[Stored items]
►

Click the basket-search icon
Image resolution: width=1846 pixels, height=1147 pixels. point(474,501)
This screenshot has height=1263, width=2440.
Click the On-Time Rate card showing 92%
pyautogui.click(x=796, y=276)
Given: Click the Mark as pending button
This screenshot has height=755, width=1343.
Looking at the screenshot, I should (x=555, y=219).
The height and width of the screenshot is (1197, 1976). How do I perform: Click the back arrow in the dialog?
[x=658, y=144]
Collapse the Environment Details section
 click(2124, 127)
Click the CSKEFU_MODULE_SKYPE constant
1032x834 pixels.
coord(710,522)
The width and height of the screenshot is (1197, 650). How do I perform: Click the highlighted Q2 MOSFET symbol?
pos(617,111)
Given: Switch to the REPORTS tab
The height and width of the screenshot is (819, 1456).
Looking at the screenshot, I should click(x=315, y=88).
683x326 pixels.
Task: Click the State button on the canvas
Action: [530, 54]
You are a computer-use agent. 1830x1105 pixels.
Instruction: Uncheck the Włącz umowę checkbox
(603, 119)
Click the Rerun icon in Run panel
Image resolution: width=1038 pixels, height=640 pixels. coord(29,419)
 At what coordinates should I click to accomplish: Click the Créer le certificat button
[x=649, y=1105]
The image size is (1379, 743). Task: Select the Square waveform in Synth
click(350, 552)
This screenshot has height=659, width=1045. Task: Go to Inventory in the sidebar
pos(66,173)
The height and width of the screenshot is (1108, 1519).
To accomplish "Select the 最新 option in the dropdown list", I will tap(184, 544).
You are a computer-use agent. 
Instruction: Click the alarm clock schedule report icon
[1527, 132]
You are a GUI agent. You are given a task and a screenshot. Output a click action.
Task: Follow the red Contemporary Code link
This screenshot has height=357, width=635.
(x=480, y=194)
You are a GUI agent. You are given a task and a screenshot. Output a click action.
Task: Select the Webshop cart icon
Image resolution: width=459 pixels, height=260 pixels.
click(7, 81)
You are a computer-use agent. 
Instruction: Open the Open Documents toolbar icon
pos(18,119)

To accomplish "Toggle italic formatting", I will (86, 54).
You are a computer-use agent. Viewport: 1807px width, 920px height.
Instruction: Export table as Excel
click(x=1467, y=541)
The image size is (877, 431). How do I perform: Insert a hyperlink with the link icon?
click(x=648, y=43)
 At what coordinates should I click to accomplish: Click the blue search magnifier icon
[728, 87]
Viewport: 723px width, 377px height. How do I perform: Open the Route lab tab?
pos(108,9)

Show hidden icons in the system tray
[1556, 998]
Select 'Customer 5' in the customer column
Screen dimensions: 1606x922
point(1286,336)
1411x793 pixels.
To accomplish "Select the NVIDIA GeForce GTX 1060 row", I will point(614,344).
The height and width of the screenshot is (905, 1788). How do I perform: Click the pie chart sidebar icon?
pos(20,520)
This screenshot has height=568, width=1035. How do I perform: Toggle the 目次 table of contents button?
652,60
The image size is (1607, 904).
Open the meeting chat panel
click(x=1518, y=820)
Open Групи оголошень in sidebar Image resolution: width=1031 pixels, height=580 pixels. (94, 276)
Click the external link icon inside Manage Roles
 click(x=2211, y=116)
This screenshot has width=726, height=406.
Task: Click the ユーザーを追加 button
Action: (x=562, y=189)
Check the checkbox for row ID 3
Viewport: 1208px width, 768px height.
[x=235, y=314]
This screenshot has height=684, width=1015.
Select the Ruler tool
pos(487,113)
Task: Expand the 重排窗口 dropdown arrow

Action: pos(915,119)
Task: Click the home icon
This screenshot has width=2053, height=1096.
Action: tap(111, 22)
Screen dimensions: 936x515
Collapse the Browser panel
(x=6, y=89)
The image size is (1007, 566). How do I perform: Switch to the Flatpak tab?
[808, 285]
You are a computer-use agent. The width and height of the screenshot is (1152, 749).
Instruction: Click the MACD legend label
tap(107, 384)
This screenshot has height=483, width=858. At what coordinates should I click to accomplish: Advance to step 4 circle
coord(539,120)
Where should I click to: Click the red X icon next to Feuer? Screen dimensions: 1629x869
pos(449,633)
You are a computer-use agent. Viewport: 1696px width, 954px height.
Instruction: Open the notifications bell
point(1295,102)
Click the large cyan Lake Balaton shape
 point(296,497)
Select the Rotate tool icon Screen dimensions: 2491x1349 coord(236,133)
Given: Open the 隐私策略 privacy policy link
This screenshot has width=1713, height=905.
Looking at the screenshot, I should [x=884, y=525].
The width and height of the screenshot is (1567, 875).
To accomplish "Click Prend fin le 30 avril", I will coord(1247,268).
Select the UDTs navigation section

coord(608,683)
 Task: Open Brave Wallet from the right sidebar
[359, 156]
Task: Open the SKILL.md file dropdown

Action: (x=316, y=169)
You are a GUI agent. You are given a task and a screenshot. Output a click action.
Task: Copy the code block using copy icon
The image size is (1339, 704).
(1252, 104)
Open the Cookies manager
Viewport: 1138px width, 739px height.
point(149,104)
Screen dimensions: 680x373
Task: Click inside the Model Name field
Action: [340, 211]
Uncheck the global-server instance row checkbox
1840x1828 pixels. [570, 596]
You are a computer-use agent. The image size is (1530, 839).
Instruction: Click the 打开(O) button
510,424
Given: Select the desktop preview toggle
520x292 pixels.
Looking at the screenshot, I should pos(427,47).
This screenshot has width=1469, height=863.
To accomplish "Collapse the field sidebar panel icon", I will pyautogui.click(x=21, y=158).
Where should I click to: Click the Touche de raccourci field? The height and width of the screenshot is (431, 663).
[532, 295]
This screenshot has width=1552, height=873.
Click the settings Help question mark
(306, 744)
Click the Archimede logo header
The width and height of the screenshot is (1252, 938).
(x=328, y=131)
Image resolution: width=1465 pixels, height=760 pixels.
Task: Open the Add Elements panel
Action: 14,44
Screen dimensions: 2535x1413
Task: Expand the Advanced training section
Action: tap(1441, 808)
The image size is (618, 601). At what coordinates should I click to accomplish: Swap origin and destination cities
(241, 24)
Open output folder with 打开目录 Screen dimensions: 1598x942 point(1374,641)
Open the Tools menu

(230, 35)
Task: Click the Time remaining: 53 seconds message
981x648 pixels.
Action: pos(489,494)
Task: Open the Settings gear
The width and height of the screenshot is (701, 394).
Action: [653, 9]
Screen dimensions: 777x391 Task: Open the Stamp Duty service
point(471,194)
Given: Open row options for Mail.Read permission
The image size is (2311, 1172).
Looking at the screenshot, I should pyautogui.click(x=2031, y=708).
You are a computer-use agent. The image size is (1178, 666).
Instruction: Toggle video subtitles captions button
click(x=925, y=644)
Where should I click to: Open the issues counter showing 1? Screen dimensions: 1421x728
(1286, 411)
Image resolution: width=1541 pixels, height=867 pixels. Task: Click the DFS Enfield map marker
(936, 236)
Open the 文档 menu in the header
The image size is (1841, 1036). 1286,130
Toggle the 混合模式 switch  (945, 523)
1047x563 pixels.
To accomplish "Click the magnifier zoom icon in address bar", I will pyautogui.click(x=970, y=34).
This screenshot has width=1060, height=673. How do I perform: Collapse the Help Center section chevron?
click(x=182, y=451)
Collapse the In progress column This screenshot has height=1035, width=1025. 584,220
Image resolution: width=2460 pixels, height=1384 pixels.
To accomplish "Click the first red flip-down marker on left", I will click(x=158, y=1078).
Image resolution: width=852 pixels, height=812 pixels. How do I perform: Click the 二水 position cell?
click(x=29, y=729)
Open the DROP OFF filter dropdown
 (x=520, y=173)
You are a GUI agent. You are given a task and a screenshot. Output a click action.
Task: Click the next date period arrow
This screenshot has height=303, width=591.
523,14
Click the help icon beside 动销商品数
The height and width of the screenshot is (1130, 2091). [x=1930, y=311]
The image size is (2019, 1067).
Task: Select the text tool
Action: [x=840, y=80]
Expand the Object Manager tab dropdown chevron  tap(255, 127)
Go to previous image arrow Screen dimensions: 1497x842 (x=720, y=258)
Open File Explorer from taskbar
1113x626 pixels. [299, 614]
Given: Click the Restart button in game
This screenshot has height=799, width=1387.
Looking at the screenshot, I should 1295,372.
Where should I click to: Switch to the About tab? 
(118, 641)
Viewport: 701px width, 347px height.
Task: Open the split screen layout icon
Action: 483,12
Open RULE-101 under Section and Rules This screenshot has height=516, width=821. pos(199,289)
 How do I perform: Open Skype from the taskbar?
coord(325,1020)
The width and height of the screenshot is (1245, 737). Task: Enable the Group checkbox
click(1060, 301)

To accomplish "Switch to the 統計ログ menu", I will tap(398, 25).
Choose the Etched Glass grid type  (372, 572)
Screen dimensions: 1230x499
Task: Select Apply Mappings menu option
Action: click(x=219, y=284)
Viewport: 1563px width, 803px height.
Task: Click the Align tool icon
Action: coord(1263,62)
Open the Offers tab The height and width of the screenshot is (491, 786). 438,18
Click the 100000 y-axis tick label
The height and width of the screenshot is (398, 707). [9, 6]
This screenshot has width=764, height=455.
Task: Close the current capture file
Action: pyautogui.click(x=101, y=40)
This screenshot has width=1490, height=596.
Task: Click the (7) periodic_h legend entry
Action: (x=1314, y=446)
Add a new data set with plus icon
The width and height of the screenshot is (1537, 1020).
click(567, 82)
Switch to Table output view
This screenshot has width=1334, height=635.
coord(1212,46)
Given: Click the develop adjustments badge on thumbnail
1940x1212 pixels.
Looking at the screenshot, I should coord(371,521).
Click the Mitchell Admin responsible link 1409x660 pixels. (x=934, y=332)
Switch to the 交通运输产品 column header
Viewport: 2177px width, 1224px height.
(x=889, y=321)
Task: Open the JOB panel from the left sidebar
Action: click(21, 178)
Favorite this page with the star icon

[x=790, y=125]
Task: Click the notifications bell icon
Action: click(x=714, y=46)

◄

* **Your objective**
Please copy out each line of the data in which the word "computer" occurs.

* **Final answer**
You are a computer-use agent. 1830x1105 pixels.
You are a computer-use agent. 
You are a computer-use agent. 
You are a computer-use agent. Viewport: 1807px width, 920px height.
You are a computer-use agent. The width and height of the screenshot is (1152, 749).
You are a computer-use agent. Viewport: 1696px width, 954px height.
You are a computer-use agent. The image size is (1530, 839).
You are a computer-use agent. The image size is (1178, 666).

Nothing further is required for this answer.